I read the first two books in this series back in 2004. I know, that was ages ago. I loved Undead and Unwed so much I gave it an A- at All About Romance. I loved the sarcasm and the over-the-top superficial heroine and the in-your-face sensuality all of which wasn't overdone yet back then. It was a case of the right book at the right time. I was burning out on traditional romances, after having read too many in a row. I wasn't as thrilled with Undead and Unemployed though. It seemed to pretty much go nowhere and ennui quickly set in as Betsy and Sinclair’s relationship lost its lustiness. After getting through it, I didn't feel the urge to continue the series and mostly forgot about it. So why am I reading book 6 now, you ask? Honestly, only because the battery on my Ipod died, I needed something to listen to on my commute and I had this audio on CD all nice and handy like.

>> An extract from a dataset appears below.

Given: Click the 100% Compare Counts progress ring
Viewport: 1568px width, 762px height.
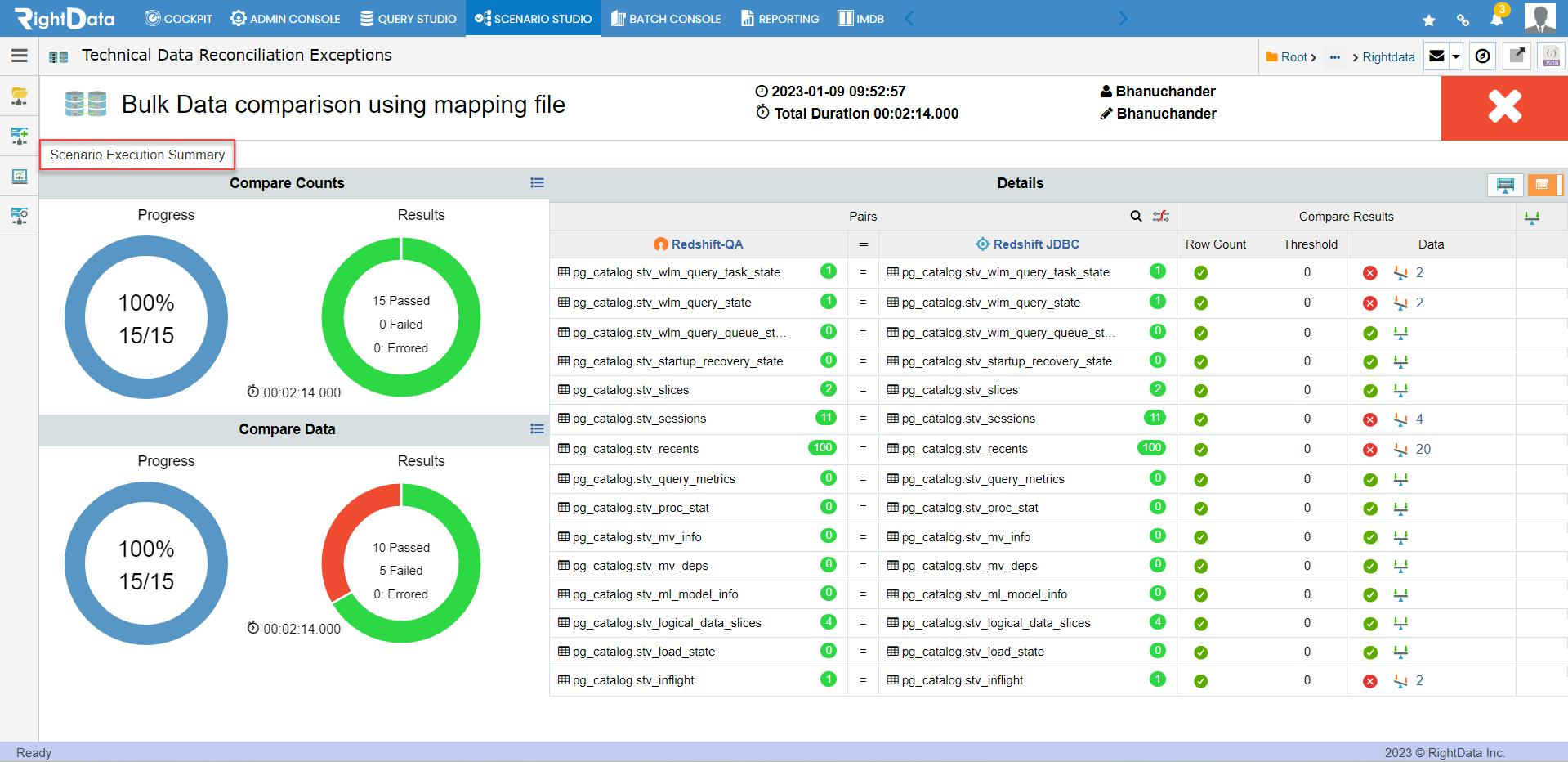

I think the time and space and perhaps skipping four books in the series may have been a good thing because I thought this book was fun. Yes, it is mostly filler, and still missing that lusty goodness, but I appreciated the funny quips and unending sarcasm even when nothing much at all is going on. Basically Betsy The Vampire Queen wants a genuine wedding to her lover Sinclair The Vampire King. The mysterious “Book of the Dead” proclaims them already married and that’s good enough for Sinclair but Betsy’s still a girl and she wants the whole shebang. He gives her a few million to get it done and then promptly disappears for a good chunk of the book. This leaves Betsy all alone and forces her to make some decisions and find her inner power when a Big Bad enters the picture. Betsy is miffed; she moans and complains (for most of the book) but never got the impression that she was overly bothered by Sinclair’s extended absence. His assistant is the one who fears he might be dead but Betsy doesn't give it a second thought until she is forced to.

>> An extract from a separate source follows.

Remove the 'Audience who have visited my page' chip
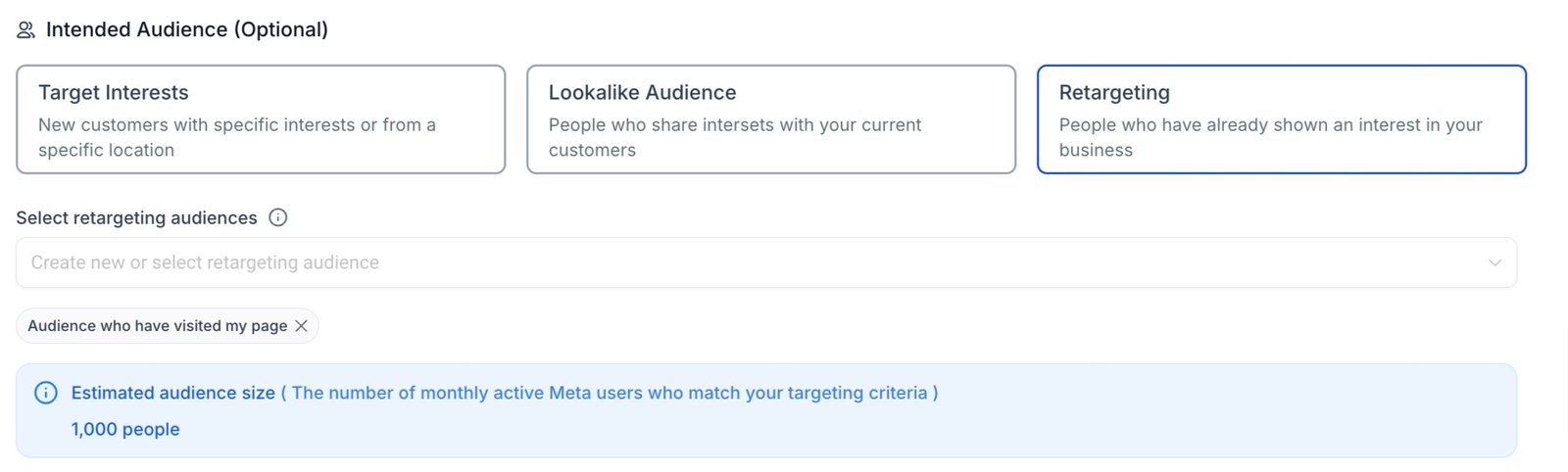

So what else happens because surely that can’t fill five hours of audio, right? Well, since you asked, here you go. Betsy is saddled with the care of her baby half-brother, all of her live-in friends and hangers-on have gone missing too, and werewolves show up and try to shoot her dead because one of them is missing as well and they blame her. Something fishy is afoot and Becky eventually investigates.
Basically all of the key characters are out of the picture (which is ok for me since I don’t remember most them anyway!) and this book zooms in on Betsy. It’s mostly sexless (boo) but it is funny, silly, mindless fluff and it didn't at all annoy me. It won’t change your life or make you look at the world any differently but it might make you laugh and sometimes that’s better than nothing, right?
Here’s a little taste of the twisted humor. If you find this amusing you might want to check the book out or seek help. Whatever works.
“Garrett would eat his own balls before he’d ever hurt Antonia, and he’d never, never kill her.”
Derik shuddered and covered his eyes. “Must you use phrases that I’ll never get out of my head? Eat his own balls? Who says that?”
Betsy does, LOL. I love how she can squick out a big bad werewolf with only her words.
And just when I was about to doze off, the dialogue and turn of phrase catches me off guard and forces me to keep on listening.
“So you, uh, don’t love me, yeah, I’m getting that.
“Not fucking likely, you blonde leech on legs. I dream about locking you up in a sunny cell.”
I don’t know, maybe it’s my mood but I found this stuff funny. Feel free to join me in my dark little corner of shame over here.
Narration Notes: Nancy Wu has an upbeat voice that’s perky, slightly bratty and truly fits the sarcastic Betsy. Sinclair though? Ugh. He sounds rather snooty instead of alpha whenever he utters his dialogue. Snooty is not sexy. It’s just snooty and a little off-putting. Isn't Sinclair supposed to be sexy with his “big hands, big teeth, big dick”? Or am I remembering him wrong? No matter, he’s hardly in this book anyway.